>> BEGIN Excerpt to read

PSE collected Washington State excise taxes (which are a component of general retail customer rates) and municipal taxes totaling $76.9 million and $81.0 million for the three months ended March 31, 2013 and 2012, respectively.  The Company reports the collection of such taxes on a gross basis in operating revenue and as expense in taxes other than income taxes in the accompanying consolidated statements of income.

Statements of Cash Flows
The Company has refinancing transactions that do not result in an actual exchange of cash. For these transactions, the Company evaluates if the non-exchange of cash is for convenience purposes and if so, the Company considers the transaction as if it had constructively received and disbursed the cash and presents the transaction as gross on the financing section of the statements of cash flows.


(2)
New Accounting Pronouncements

Balance Sheet
In December 2011, the Financial Accounting Standards Board (FASB) issued ASU 2011-11, Balance Sheet (Topic 210) (ASU 2011-11). ASU 2011-11, as amended by ASU 2013-01, Clarifying the Scope of Disclosures about Offsetting Assets and Liabilities, enhances disclosure requirements about the nature of an entity's right to offset and related arrangements associated with its derivative instruments. ASU 2011-11 requires the disclosure of the gross amounts subject to rights of set-off, amounts offset in accordance with the accounting standards followed, and the related net exposure.

>> END Excerpt to read
>> BEGIN Dataset records

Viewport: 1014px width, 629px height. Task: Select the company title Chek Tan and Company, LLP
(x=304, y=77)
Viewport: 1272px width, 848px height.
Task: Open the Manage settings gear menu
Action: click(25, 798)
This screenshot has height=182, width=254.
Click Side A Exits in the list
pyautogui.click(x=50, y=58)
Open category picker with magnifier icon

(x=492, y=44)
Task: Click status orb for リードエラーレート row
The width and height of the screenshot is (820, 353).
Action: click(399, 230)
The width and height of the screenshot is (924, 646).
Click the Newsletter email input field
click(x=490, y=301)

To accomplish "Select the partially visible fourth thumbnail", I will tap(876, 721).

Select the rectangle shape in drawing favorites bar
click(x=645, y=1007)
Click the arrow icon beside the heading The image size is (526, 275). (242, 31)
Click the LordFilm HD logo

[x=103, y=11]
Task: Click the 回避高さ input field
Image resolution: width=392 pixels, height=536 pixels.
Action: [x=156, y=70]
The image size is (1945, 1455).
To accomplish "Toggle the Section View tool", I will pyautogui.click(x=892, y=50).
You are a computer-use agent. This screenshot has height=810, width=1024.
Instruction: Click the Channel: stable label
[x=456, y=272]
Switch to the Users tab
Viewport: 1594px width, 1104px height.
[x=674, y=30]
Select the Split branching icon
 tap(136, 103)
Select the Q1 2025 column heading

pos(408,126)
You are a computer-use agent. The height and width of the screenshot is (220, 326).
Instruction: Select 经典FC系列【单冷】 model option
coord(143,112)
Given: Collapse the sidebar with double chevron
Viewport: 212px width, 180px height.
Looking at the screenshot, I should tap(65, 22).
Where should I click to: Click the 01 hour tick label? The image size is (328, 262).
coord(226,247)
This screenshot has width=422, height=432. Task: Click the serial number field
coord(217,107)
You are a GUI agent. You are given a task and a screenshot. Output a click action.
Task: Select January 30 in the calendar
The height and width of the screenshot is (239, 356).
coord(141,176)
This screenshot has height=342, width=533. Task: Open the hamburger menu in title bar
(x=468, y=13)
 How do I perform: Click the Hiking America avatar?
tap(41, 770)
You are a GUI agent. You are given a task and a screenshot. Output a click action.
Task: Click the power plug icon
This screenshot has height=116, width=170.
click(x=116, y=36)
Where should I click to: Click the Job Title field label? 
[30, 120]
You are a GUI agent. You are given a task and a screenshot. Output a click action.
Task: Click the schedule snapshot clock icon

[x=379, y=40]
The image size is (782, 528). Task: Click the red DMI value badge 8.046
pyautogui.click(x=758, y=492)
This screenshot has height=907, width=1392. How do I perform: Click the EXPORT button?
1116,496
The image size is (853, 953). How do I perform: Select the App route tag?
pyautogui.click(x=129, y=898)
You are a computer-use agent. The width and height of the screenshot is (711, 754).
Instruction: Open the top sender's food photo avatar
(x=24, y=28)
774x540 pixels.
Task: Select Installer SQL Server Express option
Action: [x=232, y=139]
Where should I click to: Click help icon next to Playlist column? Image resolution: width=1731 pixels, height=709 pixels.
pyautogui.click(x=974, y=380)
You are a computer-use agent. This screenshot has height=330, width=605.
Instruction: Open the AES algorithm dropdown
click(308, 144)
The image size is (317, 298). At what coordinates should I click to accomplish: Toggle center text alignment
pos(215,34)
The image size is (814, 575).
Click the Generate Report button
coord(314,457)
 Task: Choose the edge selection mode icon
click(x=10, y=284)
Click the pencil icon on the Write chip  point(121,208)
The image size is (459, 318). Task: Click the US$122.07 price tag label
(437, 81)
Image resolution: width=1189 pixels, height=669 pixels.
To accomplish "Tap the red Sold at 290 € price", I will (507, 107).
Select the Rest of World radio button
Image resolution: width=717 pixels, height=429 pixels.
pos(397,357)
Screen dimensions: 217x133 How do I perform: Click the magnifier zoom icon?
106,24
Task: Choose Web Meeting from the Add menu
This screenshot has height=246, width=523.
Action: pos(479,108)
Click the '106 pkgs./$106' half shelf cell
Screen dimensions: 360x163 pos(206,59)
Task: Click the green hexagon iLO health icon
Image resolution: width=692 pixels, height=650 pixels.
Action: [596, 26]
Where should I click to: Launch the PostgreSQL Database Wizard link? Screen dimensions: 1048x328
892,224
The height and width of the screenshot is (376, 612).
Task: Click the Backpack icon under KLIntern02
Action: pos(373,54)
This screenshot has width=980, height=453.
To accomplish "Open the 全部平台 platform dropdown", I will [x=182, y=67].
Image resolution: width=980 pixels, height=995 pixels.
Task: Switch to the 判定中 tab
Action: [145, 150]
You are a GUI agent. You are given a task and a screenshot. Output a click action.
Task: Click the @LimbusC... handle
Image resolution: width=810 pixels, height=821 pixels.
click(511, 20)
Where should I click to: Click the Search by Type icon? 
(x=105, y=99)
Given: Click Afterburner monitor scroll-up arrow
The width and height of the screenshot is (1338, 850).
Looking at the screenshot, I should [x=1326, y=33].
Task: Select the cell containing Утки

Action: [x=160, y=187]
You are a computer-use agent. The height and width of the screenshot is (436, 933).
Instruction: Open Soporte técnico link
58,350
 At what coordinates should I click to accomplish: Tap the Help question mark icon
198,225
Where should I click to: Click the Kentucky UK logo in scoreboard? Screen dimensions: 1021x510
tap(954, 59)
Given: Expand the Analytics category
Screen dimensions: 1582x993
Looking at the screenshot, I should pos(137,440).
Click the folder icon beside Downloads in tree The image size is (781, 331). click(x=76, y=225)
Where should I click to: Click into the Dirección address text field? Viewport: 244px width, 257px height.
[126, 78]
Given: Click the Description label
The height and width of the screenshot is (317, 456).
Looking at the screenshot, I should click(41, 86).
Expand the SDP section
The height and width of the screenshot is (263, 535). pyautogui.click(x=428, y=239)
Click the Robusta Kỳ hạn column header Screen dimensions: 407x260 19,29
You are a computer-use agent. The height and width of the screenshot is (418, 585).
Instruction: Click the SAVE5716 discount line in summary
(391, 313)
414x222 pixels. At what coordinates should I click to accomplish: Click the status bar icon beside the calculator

>> END Dataset records

Objective → Give every section heading that appears in the excerpt on utility taxes and accounting standards. Use only the text to complete this.

Written answer →
Statements of Cash Flows
New Accounting Pronouncements
Balance Sheet